*** Block opens ***

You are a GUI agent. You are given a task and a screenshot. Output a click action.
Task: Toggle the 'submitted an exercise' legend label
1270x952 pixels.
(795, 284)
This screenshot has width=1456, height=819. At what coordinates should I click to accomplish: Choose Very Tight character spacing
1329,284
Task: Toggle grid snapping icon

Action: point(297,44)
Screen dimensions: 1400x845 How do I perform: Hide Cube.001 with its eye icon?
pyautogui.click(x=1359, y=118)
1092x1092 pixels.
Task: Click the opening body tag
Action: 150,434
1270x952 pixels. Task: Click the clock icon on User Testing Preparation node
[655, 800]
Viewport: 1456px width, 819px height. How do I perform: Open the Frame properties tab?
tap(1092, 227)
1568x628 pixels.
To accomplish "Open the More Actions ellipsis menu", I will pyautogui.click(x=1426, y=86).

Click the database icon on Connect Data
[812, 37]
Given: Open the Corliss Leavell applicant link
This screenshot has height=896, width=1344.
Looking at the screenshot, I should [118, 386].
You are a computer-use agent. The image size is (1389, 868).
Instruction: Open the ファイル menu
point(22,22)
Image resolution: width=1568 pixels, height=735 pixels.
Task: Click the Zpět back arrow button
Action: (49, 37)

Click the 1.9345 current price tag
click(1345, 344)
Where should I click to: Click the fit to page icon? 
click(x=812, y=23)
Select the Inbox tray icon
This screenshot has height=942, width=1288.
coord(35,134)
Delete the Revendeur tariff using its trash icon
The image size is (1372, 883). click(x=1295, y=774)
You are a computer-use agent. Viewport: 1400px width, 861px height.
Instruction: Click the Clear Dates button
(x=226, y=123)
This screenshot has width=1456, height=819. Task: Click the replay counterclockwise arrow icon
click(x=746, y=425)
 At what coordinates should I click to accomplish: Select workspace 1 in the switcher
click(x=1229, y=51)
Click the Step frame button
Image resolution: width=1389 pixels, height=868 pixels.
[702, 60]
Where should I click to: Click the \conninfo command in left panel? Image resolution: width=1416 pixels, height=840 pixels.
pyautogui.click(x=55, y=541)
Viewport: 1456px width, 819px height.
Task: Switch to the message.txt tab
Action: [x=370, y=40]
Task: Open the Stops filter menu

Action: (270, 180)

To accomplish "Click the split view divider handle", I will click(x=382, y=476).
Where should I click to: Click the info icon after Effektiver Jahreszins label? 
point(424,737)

*** Block closes ***

TASK OBJECTIVE →
Give again each line of the listing above, keeping every word the same.

ANSWER BELOW →
You are a GUI agent. You are given a task and a screenshot. Output a click action.
Task: Toggle the 'submitted an exercise' legend label
1270x952 pixels.
(795, 284)
This screenshot has width=1456, height=819. At what coordinates should I click to accomplish: Choose Very Tight character spacing
1329,284
Task: Toggle grid snapping icon

Action: point(297,44)
Screen dimensions: 1400x845 How do I perform: Hide Cube.001 with its eye icon?
pyautogui.click(x=1359, y=118)
1092x1092 pixels.
Task: Click the opening body tag
Action: 150,434
1270x952 pixels. Task: Click the clock icon on User Testing Preparation node
[655, 800]
Viewport: 1456px width, 819px height. How do I perform: Open the Frame properties tab?
tap(1092, 227)
1568x628 pixels.
To accomplish "Open the More Actions ellipsis menu", I will pyautogui.click(x=1426, y=86).

Click the database icon on Connect Data
[812, 37]
Given: Open the Corliss Leavell applicant link
This screenshot has height=896, width=1344.
Looking at the screenshot, I should [118, 386].
You are a computer-use agent. The image size is (1389, 868).
Instruction: Open the ファイル menu
point(22,22)
Image resolution: width=1568 pixels, height=735 pixels.
Task: Click the Zpět back arrow button
Action: (49, 37)

Click the 1.9345 current price tag
click(1345, 344)
Where should I click to: Click the fit to page icon? 
click(x=812, y=23)
Select the Inbox tray icon
This screenshot has height=942, width=1288.
coord(35,134)
Delete the Revendeur tariff using its trash icon
The image size is (1372, 883). click(x=1295, y=774)
You are a computer-use agent. Viewport: 1400px width, 861px height.
Instruction: Click the Clear Dates button
(x=226, y=123)
This screenshot has width=1456, height=819. Task: Click the replay counterclockwise arrow icon
click(x=746, y=425)
 At what coordinates should I click to accomplish: Select workspace 1 in the switcher
click(x=1229, y=51)
Click the Step frame button
Image resolution: width=1389 pixels, height=868 pixels.
[702, 60]
Where should I click to: Click the \conninfo command in left panel? Image resolution: width=1416 pixels, height=840 pixels.
pyautogui.click(x=55, y=541)
Viewport: 1456px width, 819px height.
Task: Switch to the message.txt tab
Action: [x=370, y=40]
Task: Open the Stops filter menu

Action: (270, 180)

To accomplish "Click the split view divider handle", I will click(x=382, y=476).
Where should I click to: Click the info icon after Effektiver Jahreszins label? 
point(424,737)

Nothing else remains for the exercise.